Baking under show lights so a group of ne'rdo well painters can focus on that ever so slight crook in your nose that got busted up while playing basketball in fifth grade, I'll guarantee you'll get bored, and sore, and start to slightly hallucinate.
Trying to sit still for three hours straight is a lot like trying to hold your arms over your head for three hours straight. Sounds plausible, but go ahead and try.
"Oh, you big baby!" You'll say. "I commute to Chicago and back everyday and that's six hours in a car! I do just fine."
"Pansy"
Trust me, I considered this fact. But let's also consider all of the motions you go through in a minute while driving. Hands are constantly supporting the steering wheel, feet are moving slightly to accelerate or brake, your head and neck get to crane to check your mirror for blind spots or raging drivers, and if you're me, you are jamming out full-blast to whatever song may come on the radio.

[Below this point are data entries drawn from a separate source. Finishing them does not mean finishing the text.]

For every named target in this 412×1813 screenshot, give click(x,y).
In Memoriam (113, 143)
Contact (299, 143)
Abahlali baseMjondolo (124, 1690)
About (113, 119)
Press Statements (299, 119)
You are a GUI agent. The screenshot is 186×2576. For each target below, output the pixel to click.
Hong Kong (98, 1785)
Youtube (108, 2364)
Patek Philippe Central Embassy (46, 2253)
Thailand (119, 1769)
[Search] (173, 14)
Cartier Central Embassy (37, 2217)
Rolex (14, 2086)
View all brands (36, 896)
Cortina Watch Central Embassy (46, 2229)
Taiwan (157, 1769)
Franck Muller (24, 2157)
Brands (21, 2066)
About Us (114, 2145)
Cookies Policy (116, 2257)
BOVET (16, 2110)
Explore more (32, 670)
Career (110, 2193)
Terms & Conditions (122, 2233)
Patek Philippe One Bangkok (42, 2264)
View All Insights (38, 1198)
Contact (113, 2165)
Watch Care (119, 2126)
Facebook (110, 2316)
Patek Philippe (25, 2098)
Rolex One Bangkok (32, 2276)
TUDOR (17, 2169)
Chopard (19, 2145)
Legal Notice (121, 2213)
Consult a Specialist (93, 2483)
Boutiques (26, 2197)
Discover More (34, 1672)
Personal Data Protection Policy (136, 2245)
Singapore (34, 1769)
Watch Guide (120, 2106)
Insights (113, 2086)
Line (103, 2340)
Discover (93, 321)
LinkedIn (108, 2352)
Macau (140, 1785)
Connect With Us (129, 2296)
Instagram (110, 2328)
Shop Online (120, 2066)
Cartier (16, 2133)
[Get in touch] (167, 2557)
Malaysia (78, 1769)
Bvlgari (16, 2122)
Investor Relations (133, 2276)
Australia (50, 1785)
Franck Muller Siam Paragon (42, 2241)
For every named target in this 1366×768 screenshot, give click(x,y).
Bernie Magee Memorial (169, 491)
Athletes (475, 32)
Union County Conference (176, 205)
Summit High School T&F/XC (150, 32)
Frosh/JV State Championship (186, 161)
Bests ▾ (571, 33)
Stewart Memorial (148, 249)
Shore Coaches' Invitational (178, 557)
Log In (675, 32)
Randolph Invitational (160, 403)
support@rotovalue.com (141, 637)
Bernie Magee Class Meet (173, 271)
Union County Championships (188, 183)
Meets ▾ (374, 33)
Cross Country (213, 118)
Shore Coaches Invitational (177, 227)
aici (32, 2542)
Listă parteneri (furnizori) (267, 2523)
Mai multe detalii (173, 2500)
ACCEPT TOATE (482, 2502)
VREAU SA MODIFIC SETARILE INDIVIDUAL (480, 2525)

All of those glorious movements that are stripped from a model. I plopped down in the seat--fully-clothed, mind you. All of my relatives may now exhale deeply in unison--and found a comfortable position. Or so I thought! *Ominous background music* The director continued to badger me, make sure you can hold that position. Focus on a spot on the floor to look at. The lights will blind you, you might want to look away from them. I was chuckling at her concern. Getting paid ten bucks an hour to literally sit on my butt. Please. I've got this.
As we began, my eyes began to well with tears because the five hundred watt bulb was still in my peripheral vision. The spot on the floor I started to focus on was suddenly moving and changing colors. Soon my back, which I hadn't noticed was slightly twisted to one side, began to ache with the pain of a thousand needle pricks. And for the love of all things holy, my NOSE ITCHED.
I chanced a quick flick of my eyes to the clock.
Ten minutes.
And I was scolded for moving my eyeballs.
I started to talk with myself. Realized that I am incredibly boring to the point where I started trying to remember lyrics to songs. I realized I was much more of a fan of Macklemore than I recalled being and could make it fairly far through Thrift Shop. Impressive.
At the end of the session, I was applauded for my cheek bones. They gave everyone a challenge, I was informed. Not quite sure how to take that one, but I'll file it under compliments.
I wish I could post the pictures that were done. Some were incredible and make the sit of death worth it, but alas, I do not own a magical device that can take a still image and transfer it to the mass of interwebs.
Perhaps my modelling career will explode and you'll get to see some in the near future. Or maybe I'll file down to a church basement again and this time, I'll bring my camera.